Prompt:
Retype verbatim the lines of the listing, from the very first through the line with "Bases específicas y requisitos (108, 477)".

Recorded information:
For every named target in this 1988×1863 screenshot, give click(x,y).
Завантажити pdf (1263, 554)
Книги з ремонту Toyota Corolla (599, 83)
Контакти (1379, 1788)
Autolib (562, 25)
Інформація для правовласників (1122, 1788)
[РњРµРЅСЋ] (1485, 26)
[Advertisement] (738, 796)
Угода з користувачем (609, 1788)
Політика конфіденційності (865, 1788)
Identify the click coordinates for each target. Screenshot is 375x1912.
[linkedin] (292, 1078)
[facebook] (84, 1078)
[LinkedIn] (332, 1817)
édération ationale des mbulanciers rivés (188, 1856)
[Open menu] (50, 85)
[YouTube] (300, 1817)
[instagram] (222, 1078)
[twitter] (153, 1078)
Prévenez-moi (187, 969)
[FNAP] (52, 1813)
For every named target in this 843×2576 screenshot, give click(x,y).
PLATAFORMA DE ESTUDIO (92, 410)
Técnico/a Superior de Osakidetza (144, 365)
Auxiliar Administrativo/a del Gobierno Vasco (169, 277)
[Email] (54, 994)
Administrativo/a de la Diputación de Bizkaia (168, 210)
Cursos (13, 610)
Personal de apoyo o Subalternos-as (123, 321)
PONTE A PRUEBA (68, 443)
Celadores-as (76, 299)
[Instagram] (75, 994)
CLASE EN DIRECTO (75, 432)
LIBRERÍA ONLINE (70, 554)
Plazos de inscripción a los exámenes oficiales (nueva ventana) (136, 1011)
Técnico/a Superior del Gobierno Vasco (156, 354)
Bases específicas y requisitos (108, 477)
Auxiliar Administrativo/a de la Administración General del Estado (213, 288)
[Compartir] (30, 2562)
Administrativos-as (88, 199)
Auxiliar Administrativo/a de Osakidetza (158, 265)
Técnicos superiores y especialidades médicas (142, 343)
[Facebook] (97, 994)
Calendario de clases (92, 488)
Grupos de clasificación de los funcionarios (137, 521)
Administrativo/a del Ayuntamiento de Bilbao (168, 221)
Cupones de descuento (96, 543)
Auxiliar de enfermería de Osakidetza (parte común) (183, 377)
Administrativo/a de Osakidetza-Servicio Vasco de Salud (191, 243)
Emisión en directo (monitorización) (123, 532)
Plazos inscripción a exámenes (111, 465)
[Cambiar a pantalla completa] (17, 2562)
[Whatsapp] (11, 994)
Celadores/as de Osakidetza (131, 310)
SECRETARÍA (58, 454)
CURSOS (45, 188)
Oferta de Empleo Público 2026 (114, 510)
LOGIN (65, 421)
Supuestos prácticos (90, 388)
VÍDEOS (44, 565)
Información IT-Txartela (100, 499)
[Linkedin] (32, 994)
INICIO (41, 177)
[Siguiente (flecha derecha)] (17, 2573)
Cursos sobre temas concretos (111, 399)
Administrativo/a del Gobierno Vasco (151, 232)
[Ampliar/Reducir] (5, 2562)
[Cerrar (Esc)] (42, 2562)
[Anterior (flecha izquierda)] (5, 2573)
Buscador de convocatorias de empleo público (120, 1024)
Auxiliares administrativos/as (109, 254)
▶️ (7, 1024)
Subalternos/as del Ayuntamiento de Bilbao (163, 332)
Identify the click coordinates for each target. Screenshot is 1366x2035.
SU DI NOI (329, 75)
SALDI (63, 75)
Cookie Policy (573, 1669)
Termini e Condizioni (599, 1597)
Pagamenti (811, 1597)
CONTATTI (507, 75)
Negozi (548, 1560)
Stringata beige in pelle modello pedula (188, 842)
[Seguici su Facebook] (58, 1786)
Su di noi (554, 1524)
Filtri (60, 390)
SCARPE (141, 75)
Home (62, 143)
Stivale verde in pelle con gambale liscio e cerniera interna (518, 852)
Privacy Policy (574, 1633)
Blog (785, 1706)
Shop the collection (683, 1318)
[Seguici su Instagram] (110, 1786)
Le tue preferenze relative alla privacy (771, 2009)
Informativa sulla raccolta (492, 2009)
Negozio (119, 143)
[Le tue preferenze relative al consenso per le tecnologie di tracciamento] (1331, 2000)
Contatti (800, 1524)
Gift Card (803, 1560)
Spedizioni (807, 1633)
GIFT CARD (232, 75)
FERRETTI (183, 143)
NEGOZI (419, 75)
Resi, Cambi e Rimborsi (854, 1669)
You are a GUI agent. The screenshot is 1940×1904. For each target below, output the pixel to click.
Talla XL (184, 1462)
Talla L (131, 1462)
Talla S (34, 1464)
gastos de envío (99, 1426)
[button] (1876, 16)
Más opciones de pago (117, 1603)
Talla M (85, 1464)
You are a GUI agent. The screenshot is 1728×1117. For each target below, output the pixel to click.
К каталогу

Expected output:
For every named target in this 1988×1863 screenshot, give click(x,y).
Завантажити pdf (1263, 554)
Книги з ремонту Toyota Corolla (599, 83)
Контакти (1379, 1788)
Autolib (562, 25)
Інформація для правовласників (1122, 1788)
[РњРµРЅСЋ] (1485, 26)
[Advertisement] (738, 796)
Угода з користувачем (609, 1788)
Політика конфіденційності (865, 1788)
Identify the click coordinates for each target. Screenshot is 375x1912.
[linkedin] (292, 1078)
[facebook] (84, 1078)
[LinkedIn] (332, 1817)
édération ationale des mbulanciers rivés (188, 1856)
[Open menu] (50, 85)
[YouTube] (300, 1817)
[instagram] (222, 1078)
[twitter] (153, 1078)
Prévenez-moi (187, 969)
[FNAP] (52, 1813)
For every named target in this 843×2576 screenshot, give click(x,y).
PLATAFORMA DE ESTUDIO (92, 410)
Técnico/a Superior de Osakidetza (144, 365)
Auxiliar Administrativo/a del Gobierno Vasco (169, 277)
[Email] (54, 994)
Administrativo/a de la Diputación de Bizkaia (168, 210)
Cursos (13, 610)
Personal de apoyo o Subalternos-as (123, 321)
PONTE A PRUEBA (68, 443)
Celadores-as (76, 299)
[Instagram] (75, 994)
CLASE EN DIRECTO (75, 432)
LIBRERÍA ONLINE (70, 554)
Plazos de inscripción a los exámenes oficiales (nueva ventana) (136, 1011)
Técnico/a Superior del Gobierno Vasco (156, 354)
Bases específicas y requisitos (108, 477)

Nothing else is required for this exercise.